__TRY IT__:
Write out each record below, word for word.

★ ★ ★ ★

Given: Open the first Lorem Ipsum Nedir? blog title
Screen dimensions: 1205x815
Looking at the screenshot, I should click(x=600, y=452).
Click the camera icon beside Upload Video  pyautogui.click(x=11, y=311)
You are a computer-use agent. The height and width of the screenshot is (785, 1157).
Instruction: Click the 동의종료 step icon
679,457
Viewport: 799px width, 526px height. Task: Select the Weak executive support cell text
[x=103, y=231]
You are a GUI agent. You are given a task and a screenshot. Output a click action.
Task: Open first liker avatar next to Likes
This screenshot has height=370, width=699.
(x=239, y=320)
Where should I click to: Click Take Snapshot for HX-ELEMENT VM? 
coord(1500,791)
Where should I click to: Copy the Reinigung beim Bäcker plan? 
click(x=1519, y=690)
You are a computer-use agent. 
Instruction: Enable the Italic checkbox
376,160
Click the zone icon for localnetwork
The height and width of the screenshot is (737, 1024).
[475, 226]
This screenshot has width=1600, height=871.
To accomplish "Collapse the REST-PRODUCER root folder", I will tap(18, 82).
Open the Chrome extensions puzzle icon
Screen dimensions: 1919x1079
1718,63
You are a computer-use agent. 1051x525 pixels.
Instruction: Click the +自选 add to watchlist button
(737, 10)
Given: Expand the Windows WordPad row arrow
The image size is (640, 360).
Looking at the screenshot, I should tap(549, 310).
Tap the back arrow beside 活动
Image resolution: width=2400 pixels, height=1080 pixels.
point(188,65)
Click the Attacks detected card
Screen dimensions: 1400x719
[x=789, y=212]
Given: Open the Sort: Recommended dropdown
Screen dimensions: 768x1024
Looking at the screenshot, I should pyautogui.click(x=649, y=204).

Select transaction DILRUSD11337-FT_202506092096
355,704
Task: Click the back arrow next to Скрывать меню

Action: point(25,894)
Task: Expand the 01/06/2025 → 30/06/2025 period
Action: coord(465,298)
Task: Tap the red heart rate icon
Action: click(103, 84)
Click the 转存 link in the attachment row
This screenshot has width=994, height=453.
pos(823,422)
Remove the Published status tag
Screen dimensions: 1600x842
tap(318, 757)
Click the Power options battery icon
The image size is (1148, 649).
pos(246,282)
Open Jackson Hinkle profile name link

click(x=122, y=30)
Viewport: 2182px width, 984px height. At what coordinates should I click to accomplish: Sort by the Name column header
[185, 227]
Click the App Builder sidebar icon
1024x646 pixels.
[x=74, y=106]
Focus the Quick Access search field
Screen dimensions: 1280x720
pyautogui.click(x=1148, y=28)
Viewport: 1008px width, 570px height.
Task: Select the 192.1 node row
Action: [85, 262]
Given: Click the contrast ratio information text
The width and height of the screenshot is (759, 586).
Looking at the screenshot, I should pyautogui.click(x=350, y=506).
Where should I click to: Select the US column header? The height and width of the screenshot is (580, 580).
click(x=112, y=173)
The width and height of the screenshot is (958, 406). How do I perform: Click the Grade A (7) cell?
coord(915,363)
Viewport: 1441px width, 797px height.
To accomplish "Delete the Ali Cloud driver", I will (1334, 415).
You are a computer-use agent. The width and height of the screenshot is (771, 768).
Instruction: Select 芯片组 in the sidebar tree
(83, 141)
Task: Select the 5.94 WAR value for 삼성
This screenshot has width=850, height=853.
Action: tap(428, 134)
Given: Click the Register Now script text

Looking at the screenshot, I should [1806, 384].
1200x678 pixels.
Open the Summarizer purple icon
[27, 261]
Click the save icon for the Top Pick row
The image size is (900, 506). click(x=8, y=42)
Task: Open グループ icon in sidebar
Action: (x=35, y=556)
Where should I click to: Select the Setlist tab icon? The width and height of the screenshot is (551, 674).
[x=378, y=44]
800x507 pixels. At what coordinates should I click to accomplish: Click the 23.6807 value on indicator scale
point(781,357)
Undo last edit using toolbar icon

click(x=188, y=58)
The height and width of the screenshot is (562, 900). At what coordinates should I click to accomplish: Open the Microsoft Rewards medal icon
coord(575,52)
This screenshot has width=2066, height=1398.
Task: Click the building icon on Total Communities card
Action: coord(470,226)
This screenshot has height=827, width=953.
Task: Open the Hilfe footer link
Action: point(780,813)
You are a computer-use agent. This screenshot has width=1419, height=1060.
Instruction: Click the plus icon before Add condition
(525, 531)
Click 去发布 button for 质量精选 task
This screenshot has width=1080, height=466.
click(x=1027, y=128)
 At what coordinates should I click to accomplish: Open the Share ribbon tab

★ ★ ★ ★

__OUTPUT FOR THIS TASK__:
Given: Open the first Lorem Ipsum Nedir? blog title
Screen dimensions: 1205x815
Looking at the screenshot, I should click(x=600, y=452).
Click the camera icon beside Upload Video  pyautogui.click(x=11, y=311)
You are a computer-use agent. The height and width of the screenshot is (785, 1157).
Instruction: Click the 동의종료 step icon
679,457
Viewport: 799px width, 526px height. Task: Select the Weak executive support cell text
[x=103, y=231]
You are a GUI agent. You are given a task and a screenshot. Output a click action.
Task: Open first liker avatar next to Likes
This screenshot has height=370, width=699.
(x=239, y=320)
Where should I click to: Click Take Snapshot for HX-ELEMENT VM? 
coord(1500,791)
Where should I click to: Copy the Reinigung beim Bäcker plan? 
click(x=1519, y=690)
You are a computer-use agent. 
Instruction: Enable the Italic checkbox
376,160
Click the zone icon for localnetwork
The height and width of the screenshot is (737, 1024).
[475, 226]
This screenshot has width=1600, height=871.
To accomplish "Collapse the REST-PRODUCER root folder", I will tap(18, 82).
Open the Chrome extensions puzzle icon
Screen dimensions: 1919x1079
1718,63
You are a computer-use agent. 1051x525 pixels.
Instruction: Click the +自选 add to watchlist button
(737, 10)
Given: Expand the Windows WordPad row arrow
The image size is (640, 360).
Looking at the screenshot, I should tap(549, 310).
Tap the back arrow beside 活动
Image resolution: width=2400 pixels, height=1080 pixels.
point(188,65)
Click the Attacks detected card
Screen dimensions: 1400x719
[x=789, y=212]
Given: Open the Sort: Recommended dropdown
Screen dimensions: 768x1024
Looking at the screenshot, I should pyautogui.click(x=649, y=204).

Select transaction DILRUSD11337-FT_202506092096
355,704
Task: Click the back arrow next to Скрывать меню

Action: point(25,894)
Task: Expand the 01/06/2025 → 30/06/2025 period
Action: coord(465,298)
Task: Tap the red heart rate icon
Action: click(103, 84)
Click the 转存 link in the attachment row
This screenshot has width=994, height=453.
pos(823,422)
Remove the Published status tag
Screen dimensions: 1600x842
tap(318, 757)
Click the Power options battery icon
The image size is (1148, 649).
pos(246,282)
Open Jackson Hinkle profile name link

click(x=122, y=30)
Viewport: 2182px width, 984px height. At what coordinates should I click to accomplish: Sort by the Name column header
[185, 227]
Click the App Builder sidebar icon
1024x646 pixels.
[x=74, y=106]
Focus the Quick Access search field
Screen dimensions: 1280x720
pyautogui.click(x=1148, y=28)
Viewport: 1008px width, 570px height.
Task: Select the 192.1 node row
Action: [85, 262]
Given: Click the contrast ratio information text
The width and height of the screenshot is (759, 586).
Looking at the screenshot, I should pyautogui.click(x=350, y=506).
Where should I click to: Select the US column header? The height and width of the screenshot is (580, 580).
click(x=112, y=173)
The width and height of the screenshot is (958, 406). How do I perform: Click the Grade A (7) cell?
coord(915,363)
Viewport: 1441px width, 797px height.
To accomplish "Delete the Ali Cloud driver", I will (1334, 415).
You are a computer-use agent. The width and height of the screenshot is (771, 768).
Instruction: Select 芯片组 in the sidebar tree
(83, 141)
Task: Select the 5.94 WAR value for 삼성
This screenshot has width=850, height=853.
Action: tap(428, 134)
Given: Click the Register Now script text

Looking at the screenshot, I should [1806, 384].
1200x678 pixels.
Open the Summarizer purple icon
[27, 261]
Click the save icon for the Top Pick row
The image size is (900, 506). click(x=8, y=42)
Task: Open グループ icon in sidebar
Action: (x=35, y=556)
Where should I click to: Select the Setlist tab icon? The width and height of the screenshot is (551, 674).
[x=378, y=44]
800x507 pixels. At what coordinates should I click to accomplish: Click the 23.6807 value on indicator scale
point(781,357)
Undo last edit using toolbar icon

click(x=188, y=58)
The height and width of the screenshot is (562, 900). At what coordinates should I click to accomplish: Open the Microsoft Rewards medal icon
coord(575,52)
This screenshot has width=2066, height=1398.
Task: Click the building icon on Total Communities card
Action: coord(470,226)
This screenshot has height=827, width=953.
Task: Open the Hilfe footer link
Action: point(780,813)
You are a computer-use agent. This screenshot has width=1419, height=1060.
Instruction: Click the plus icon before Add condition
(525, 531)
Click 去发布 button for 质量精选 task
This screenshot has width=1080, height=466.
click(x=1027, y=128)
 At what coordinates should I click to accomplish: Open the Share ribbon tab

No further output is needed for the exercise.